Anti-ICOS mAb Targets Pathogenic IL-17A-expressing Cells in Canine Model of Chronic GVHD

Abstract

Background: Chronic graft-versus-host disease (GVHD) is a significant cause of morbidity and mortality in transplant patients. We have previously shown that 3 doses of an anti-ICOS mAb transiently ameliorated symptoms and extended survival of dogs affected by chronic GVHD over that of control dogs. The purpose of this study was to specifically correlate changes in T-cell populations in the peripheral blood with anti-ICOS treatment and chronic GVHD progression and regression in order to reach a better understanding of the mechanism of the disease and prioritize future studies.
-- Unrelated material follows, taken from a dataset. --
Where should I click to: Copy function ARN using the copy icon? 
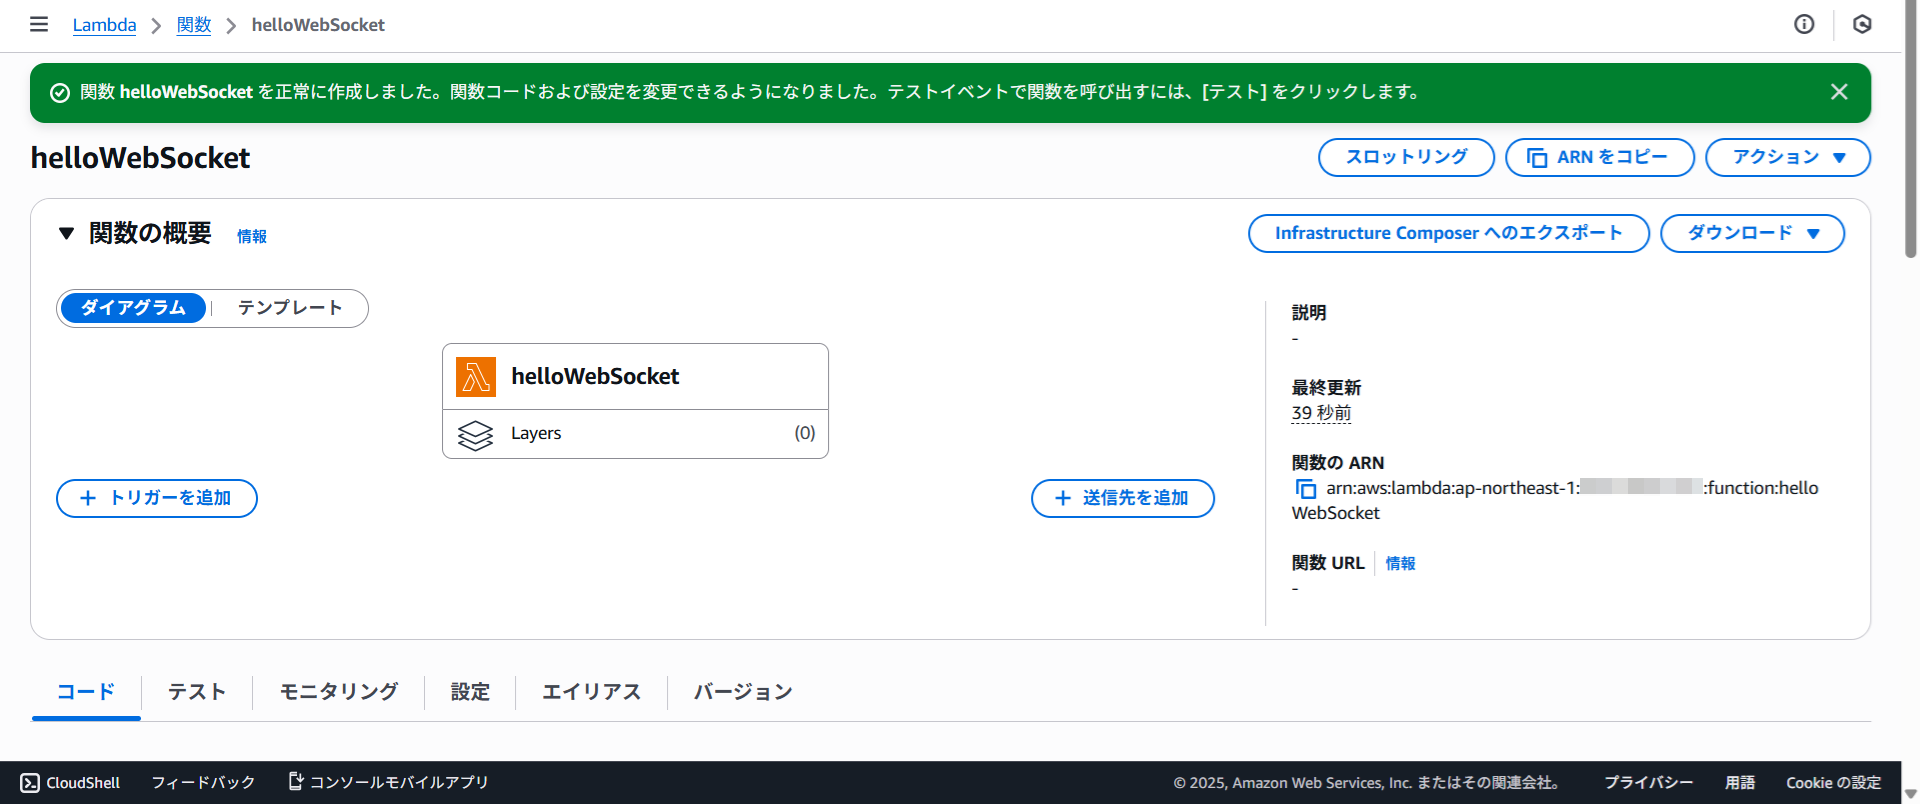pyautogui.click(x=1306, y=489)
Methods: Peripheral blood cells from canines transplanted with DLA-mismatched bone marrow and PBMC to generate chronic GVHD were analyzed by flow cytometry using a panel of antibodies specific to helper and cytolytic T cells. Results: Chronic GVHD was specifically associated with an increase in CD4⁺ICOS⁺ cells, ICOS⁺ cells expressing IL-17A, and CD8⁺ cells generating granzyme B. Treatment with anti-ICOS mAb at onset of chronic GVHD symptoms specifically targeted IL-17A⁺-expressing cells, transiently relieved symptoms, and lengthened survival but was unable to reduce the percentage of CD8⁺ T-cells expressing granzyme B. Conclusions: These studies suggested a role for both CD4⁺ and CD8⁺ T cells in pathogenesis of chronic GVHD in the canine model. We propose that future studies should focus on further extending survival by developing a treatment that would control both CD4⁺ and CD8⁺ T cells.